What does the word ‘story’ mean to you?
‘Story’ means to me giving testimony, the utterances that only you as the writer could give. Your fingerprint, as it were, in lines on a page.
I do have preferences in the kinds of stories that I want to read. Such as not wanting to read something that anyone could have written and that goes from A to B to C without any risks, any costs to the writer.
I want to be taken places where I haven’t gone before and many times I want to fall in love with what I’m reading. I want to be taken by the hand by the write. I do.
Also, I don’t need a ‘story’ to always tell me a story. They can be just a few lines but if there are the right few lines I’m satisfied.
Whose work do you most admire? Is there anyone who’s particularly influenced your writing?
Jack Gilbert for years now. I take him me. He’s essential. Zbigniew Herbert too.
As for prose writers, Marilynne Robinson. HOUSEKEEPING is essential for me and I read it every few years. The silence in it. That train. Those characters.

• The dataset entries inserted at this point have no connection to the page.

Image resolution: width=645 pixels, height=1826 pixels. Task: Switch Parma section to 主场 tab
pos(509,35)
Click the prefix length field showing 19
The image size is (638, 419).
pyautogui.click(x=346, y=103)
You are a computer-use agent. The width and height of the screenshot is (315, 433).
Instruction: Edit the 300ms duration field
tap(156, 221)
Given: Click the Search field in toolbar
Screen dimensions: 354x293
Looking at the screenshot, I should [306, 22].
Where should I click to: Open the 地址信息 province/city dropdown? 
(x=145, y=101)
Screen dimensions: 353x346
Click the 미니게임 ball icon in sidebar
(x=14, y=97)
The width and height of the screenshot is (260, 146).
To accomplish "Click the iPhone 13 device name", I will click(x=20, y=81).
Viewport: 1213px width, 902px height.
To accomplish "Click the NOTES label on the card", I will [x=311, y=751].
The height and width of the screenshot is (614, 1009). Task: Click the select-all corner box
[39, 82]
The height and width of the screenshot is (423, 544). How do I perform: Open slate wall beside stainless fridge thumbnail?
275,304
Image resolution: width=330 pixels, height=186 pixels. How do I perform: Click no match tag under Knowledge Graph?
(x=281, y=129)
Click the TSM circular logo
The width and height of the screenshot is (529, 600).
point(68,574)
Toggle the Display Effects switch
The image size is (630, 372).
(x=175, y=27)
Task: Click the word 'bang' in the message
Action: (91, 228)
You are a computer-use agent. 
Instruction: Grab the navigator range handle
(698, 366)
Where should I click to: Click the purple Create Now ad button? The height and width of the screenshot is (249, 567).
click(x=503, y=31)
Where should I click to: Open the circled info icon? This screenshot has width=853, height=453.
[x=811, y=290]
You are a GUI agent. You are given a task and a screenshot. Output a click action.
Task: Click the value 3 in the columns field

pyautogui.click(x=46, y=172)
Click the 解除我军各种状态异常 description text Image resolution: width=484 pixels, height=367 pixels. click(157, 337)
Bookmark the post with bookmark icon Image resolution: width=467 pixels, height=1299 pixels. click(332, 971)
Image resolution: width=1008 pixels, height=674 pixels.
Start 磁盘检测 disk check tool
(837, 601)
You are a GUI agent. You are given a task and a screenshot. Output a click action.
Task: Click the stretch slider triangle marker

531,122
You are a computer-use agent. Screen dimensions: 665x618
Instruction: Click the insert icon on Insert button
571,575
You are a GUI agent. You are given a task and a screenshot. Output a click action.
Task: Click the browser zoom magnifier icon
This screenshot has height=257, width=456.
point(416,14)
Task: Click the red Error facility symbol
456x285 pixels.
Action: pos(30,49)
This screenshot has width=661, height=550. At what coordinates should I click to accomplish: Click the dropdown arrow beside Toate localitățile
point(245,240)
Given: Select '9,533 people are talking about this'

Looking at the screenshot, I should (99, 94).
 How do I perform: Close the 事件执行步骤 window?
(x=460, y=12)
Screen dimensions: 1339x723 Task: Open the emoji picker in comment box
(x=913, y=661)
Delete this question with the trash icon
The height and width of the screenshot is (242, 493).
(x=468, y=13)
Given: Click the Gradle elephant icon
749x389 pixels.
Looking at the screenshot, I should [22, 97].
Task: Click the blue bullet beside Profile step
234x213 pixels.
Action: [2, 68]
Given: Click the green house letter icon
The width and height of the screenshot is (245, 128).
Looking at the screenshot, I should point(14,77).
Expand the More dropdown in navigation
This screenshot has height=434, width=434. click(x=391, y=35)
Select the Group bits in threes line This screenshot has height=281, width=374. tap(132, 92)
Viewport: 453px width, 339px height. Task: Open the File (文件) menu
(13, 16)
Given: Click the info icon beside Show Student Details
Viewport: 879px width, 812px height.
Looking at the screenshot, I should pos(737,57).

Those sentences.
Who else?
Harold Brodkey. Barry Hannah, dear Hannah. Mark Richard. Marquez, especially CHRONICLE OF A DEATH FORETOLD. And Faulkner. And Kesey. And W.G. Sebald.
There are more. There are always more.
What’s next for you?
Working on the novel. Have a story coming out in the next GARGOYLE, “Scenes From A Funeral.”
Could you recommend a short story collection to the readers here?
Anything you’d like to add?
Thank you for having me on, Nik.
JANET MITCHELL received her Master of Fine Arts in Fiction from Columbia University, where she was the Bingham Scholarship recipient. Her work has appeared inThe Brooklyn Rail, The Quarterly, and The Pomona Valley Review and has been optioned by Lifetime Television as well as by independent producers.
She earned her Master of Fine Arts in Film Production from the University of Southern California. Here she won the John Huston Award for Best Director and a Paramount Pictures Fellowship. Her award-winning short film “How Does Anyone Get Old?” starring Mark Ruffalo and Mina Badie was featured on IFC’s “Inside the Indies” and on NBC’s “Starwatch.” The film has been widely acclaimed, including praise from directors Bob Rafelson and Ivan Passer. Her educational video “Behind Closed Doors” won a Cine Golden Eagle and is currently being used in over 250 schools and domestic violence centers nationwide.
She received her Bachelor of Arts from Dartmouth, where she was awarded many honors, including Highest Distinction in English for her creative writing thesis.
She was born and raised in South Jersey, where her heart still resides.
THE CREEPY GIRL was chosen as 1 of the 12 best books of 2011 by the staff of small press distribution.